I shall speak plainly: Isn't greed, a form of idolatry, responsible for all this? Aren't we seeking contributions rather than spiritual profit? "How?" you ask. "In a strange and wonderful way," I answer. Money is scattered about in such a way that it will multiply. It is spent so that it will increase. Pouring it out produces more of it. Faced with expensive but marvelous vanities, people are inspired to contribute rather than to pray. Thus riches attract riches and money produces more money. I don't know why, but the wealthier a place, the readier people are to contribute to it. Just feast their eyes on gold-covered relics and their purses will open. Just show them a beautiful picture of some saint. The brighter the colors, the saintlier he'll appear to them. Men rush to kiss and are invited to contribute. There is more admiration for beauty than veneration for sanctity. Thus churches are decorated, not simply with jeweled crowns, but with jeweled wheels illuminated as much by their precious stones as by their lamps. We see candelabra like big bronze trees, marvelously wrought, their gems glowing no less than their flames. What do you think is the purpose of such things? To gain the contrition of penitents or the admiration of spectators?

On vanity of vanities, yet no more vain than insane! The church is resplendent in her walls and wanting in her poor. She dresses her stones in gold and lets her sons go naked. The eyes of the rich are fed at the expense of the indigent. The curious find something to amuse them and the needy find nothing to sustain them.

What sort of reverence is shown to the saints when we place their pictures on the floor and then walk on them? Often someone spits in an angel's mouth. Often the face of a saint is trampled by some passerby's feet. If sacred images mean nothing to us, why don't we at least economize on the paint? Why embellish what we're about to befoul? Why decorate what we must walk upon? What good is it to have attractive pictures where they're usually stained with dirt?

Finally, what good are such things to poor men, to monks, to spiritual men?

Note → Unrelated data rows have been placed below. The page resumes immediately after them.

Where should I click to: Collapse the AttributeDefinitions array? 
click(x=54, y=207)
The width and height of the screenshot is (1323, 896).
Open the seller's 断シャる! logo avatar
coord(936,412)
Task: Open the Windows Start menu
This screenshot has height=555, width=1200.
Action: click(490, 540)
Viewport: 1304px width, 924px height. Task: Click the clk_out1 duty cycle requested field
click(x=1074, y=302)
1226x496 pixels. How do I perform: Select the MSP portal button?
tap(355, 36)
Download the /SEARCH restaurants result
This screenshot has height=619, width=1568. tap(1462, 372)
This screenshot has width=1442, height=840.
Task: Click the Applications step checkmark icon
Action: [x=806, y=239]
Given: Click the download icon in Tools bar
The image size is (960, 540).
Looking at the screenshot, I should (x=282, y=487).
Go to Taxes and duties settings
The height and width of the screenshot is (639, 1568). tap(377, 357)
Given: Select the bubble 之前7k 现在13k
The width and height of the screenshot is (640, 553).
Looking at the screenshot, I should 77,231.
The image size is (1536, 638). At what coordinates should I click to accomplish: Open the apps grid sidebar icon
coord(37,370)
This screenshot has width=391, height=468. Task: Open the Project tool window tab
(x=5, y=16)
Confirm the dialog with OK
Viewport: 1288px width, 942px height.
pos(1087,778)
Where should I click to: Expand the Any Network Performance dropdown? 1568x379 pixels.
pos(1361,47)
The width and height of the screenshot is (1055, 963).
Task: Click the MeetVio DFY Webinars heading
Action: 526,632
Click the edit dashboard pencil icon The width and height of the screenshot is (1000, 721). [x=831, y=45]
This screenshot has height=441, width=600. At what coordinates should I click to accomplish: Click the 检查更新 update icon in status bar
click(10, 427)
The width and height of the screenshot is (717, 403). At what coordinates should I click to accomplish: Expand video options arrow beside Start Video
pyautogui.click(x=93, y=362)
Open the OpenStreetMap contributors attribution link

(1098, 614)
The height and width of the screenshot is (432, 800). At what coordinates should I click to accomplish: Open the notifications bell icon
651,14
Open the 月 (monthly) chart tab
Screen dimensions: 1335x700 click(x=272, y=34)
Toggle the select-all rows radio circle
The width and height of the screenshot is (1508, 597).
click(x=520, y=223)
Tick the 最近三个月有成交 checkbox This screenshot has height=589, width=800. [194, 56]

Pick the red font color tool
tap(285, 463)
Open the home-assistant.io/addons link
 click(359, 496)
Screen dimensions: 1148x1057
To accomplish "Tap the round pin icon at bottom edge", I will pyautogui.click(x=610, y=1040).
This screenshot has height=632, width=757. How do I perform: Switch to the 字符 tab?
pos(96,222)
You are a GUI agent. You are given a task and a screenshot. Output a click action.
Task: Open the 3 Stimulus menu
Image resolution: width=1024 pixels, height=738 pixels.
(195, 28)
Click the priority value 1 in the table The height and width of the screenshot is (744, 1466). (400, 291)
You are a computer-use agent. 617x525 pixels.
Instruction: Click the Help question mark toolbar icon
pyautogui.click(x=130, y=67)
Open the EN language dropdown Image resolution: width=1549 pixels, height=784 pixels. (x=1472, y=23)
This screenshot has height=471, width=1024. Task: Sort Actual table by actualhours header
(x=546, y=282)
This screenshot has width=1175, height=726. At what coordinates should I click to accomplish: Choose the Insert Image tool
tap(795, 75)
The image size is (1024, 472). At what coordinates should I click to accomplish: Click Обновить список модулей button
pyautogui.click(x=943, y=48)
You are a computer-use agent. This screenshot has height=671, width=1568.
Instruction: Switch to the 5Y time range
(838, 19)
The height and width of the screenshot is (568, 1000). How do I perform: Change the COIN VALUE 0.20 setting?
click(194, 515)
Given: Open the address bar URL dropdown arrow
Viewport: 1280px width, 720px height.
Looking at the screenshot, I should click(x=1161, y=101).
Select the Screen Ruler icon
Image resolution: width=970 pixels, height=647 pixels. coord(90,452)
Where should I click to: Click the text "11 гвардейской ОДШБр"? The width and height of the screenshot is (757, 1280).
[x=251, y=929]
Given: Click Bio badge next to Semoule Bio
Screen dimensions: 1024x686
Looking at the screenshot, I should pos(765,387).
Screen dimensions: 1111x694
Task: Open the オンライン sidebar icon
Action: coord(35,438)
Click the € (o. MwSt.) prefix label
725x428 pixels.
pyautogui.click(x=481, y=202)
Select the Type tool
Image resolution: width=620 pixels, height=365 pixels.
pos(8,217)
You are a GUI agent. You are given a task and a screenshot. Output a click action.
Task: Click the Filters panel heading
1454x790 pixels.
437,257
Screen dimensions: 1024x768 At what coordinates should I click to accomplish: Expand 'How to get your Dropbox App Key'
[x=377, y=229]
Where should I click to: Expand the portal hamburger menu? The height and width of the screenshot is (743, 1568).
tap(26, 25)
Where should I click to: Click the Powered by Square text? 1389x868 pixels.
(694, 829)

Perhaps the poet's question could be answered with words from the prophet: "Lord, I have loved the beauty of your house, and the place where your glory dwells" (Ps. 26:8). I agree. Let us allow this to be done in churches because, even if it is harmful to the vain and greedy, it is not such to the simple and devout. But in cloisters, where the brothers are reading, what is the point of this ridiculous monstrosity, this shapely misshapenness, this misshapen shapeliness? What is the point of those unclean apes, fierce lions, monstrous centaurs, half-men, striped tigers, fighting soldiers and hunters blowing their horns? In one place you see many bodies under a single head, in another several heads on a single body. Here on a quadruped we see the tail of a serpent. Over there on a fish we see the head of a quadruped. There we find a beast that is horse up front and goat behind, here another that is horned animal in front and horse behind. In short, so many and so marvelous are the various shapes surrounding us that it is more pleasant to read the marble than the books, and to spend the whole day marveling over these things rather than meditating on the law of God. Good Lord! If we aren't embarrassed by the silliness of it all, shouldn't we at least be disgusted by the expense? (Courtesy of Medivial Sourcebook) Much is owed to Bernard for fearlessly condemning some of his contemporaries who scorned the Sacrament of Marriage. He is to be given credit for the solid groundwork he laid for the future recognition of the sanctity of this Rite, both in the Church and Juris Prudence.On August 20, 1153, Bernard died after a period of great suffering. He is buried in his Monastery of Clairvaux, and his tomb is a shrine for the Faithful. He was named "Doctor of the Church" in 1830. The proclamation of his Canonization as a Saint took place on January 18, 1174.